Items from a pointing dataset:
((

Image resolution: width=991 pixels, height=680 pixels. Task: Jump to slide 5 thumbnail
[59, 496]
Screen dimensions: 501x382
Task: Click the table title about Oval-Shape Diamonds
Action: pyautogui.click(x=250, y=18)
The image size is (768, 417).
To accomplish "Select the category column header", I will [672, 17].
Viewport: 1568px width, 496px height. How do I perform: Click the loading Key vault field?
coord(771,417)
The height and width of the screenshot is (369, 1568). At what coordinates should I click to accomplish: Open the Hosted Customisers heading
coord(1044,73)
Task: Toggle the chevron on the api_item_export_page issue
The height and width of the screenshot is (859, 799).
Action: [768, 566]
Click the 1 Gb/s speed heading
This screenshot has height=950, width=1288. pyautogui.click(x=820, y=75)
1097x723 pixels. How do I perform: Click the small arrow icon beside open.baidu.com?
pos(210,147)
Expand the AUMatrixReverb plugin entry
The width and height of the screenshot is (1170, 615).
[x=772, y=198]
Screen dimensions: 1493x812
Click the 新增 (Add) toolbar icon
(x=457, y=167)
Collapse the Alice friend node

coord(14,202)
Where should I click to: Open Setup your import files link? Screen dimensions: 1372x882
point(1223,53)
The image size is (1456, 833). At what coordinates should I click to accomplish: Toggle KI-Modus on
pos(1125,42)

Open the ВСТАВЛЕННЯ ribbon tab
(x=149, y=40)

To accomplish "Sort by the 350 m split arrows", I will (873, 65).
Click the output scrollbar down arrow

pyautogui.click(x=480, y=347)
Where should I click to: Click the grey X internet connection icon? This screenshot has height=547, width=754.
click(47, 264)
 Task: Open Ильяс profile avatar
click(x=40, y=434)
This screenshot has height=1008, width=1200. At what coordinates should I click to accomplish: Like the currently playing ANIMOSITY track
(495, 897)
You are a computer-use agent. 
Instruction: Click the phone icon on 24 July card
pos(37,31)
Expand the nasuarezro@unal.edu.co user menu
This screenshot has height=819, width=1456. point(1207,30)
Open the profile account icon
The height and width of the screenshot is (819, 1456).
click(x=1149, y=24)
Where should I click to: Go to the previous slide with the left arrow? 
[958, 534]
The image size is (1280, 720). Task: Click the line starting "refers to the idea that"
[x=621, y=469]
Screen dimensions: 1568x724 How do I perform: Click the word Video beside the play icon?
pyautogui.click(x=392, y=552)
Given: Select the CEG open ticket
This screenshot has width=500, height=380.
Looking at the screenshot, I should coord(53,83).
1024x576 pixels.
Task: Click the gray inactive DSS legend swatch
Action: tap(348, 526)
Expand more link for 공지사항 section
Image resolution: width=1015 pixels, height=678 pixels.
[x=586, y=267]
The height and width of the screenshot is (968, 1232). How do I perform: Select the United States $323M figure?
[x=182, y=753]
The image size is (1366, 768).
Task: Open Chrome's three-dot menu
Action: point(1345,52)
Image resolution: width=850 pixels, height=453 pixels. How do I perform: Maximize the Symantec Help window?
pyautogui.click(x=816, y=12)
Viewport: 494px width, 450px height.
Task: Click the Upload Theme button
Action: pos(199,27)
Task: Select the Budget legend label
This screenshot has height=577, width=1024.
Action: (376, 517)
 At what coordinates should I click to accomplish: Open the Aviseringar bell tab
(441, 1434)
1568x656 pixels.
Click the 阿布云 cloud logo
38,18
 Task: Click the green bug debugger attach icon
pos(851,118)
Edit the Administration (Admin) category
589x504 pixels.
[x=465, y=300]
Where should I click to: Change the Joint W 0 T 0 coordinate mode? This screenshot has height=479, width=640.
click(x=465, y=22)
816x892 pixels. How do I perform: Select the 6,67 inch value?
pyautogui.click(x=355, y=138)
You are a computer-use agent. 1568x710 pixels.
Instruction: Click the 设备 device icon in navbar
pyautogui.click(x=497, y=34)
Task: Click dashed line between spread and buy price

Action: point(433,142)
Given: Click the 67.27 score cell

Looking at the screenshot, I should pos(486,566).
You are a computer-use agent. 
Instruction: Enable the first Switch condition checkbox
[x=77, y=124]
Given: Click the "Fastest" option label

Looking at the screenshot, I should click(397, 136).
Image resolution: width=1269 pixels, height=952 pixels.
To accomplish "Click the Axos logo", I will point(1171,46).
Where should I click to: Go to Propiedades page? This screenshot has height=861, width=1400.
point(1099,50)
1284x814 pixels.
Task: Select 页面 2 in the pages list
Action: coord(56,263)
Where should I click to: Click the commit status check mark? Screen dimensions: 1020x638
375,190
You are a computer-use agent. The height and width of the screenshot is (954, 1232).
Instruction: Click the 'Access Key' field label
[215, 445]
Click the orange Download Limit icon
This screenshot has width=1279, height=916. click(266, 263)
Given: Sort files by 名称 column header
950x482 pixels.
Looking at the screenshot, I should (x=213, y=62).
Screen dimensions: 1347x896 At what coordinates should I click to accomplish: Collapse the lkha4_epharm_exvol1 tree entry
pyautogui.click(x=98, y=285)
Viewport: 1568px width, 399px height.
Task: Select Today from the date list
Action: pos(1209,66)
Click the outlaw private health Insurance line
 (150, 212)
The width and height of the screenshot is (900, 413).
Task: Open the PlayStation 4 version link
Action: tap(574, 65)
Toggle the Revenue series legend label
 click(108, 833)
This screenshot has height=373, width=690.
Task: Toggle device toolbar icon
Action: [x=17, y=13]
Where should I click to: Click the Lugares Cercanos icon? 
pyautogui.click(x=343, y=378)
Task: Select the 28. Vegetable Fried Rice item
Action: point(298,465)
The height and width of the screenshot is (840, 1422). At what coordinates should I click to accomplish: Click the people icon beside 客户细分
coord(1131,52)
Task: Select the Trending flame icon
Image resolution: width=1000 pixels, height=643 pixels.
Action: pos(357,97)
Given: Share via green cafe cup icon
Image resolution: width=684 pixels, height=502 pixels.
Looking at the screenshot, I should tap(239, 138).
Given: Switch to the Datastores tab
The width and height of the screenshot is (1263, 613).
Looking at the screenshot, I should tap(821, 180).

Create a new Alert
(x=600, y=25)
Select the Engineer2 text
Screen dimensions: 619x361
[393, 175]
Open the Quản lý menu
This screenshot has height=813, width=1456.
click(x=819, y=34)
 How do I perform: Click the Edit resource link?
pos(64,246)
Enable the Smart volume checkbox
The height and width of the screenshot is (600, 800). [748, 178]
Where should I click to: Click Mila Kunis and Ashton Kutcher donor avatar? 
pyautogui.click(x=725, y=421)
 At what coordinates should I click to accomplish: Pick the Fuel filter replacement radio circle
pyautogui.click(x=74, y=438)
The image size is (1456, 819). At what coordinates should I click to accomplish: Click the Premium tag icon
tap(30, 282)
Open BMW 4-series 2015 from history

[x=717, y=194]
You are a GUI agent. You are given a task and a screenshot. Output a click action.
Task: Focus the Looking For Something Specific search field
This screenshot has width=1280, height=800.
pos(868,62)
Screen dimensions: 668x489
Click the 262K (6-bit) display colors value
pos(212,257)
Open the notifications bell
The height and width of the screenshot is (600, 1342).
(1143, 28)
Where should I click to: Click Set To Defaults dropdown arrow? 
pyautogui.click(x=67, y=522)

))

_EXERCISE DESCRIPTION_. Recast the items from the line with "The image size is (1280, 720)." to the line with "Action: point(1345,52)" as a Markdown table. Use a Row column with a running number and a Line column with the line's text, and skip any blank lines.

_THE RESULT_.
| Row | Line |
|---|---|
| 1 | The image size is (1280, 720). Task: Click the line starting "refers to the idea that" |
| 2 | [x=621, y=469] |
| 3 | Screen dimensions: 1568x724 How do I perform: Click the word Video beside the play icon? |
| 4 | pyautogui.click(x=392, y=552) |
| 5 | Given: Select the CEG open ticket |
| 6 | This screenshot has width=500, height=380. |
| 7 | Looking at the screenshot, I should coord(53,83). |
| 8 | 1024x576 pixels. |
| 9 | Task: Click the gray inactive DSS legend swatch |
| 10 | Action: tap(348, 526) |
| 11 | Expand more link for 공지사항 section |
| 12 | Image resolution: width=1015 pixels, height=678 pixels. |
| 13 | [x=586, y=267] |
| 14 | The height and width of the screenshot is (968, 1232). How do I perform: Select the United States $323M figure? |
| 15 | [x=182, y=753] |
| 16 | The image size is (1366, 768). |
| 17 | Task: Open Chrome's three-dot menu |
| 18 | Action: point(1345,52) |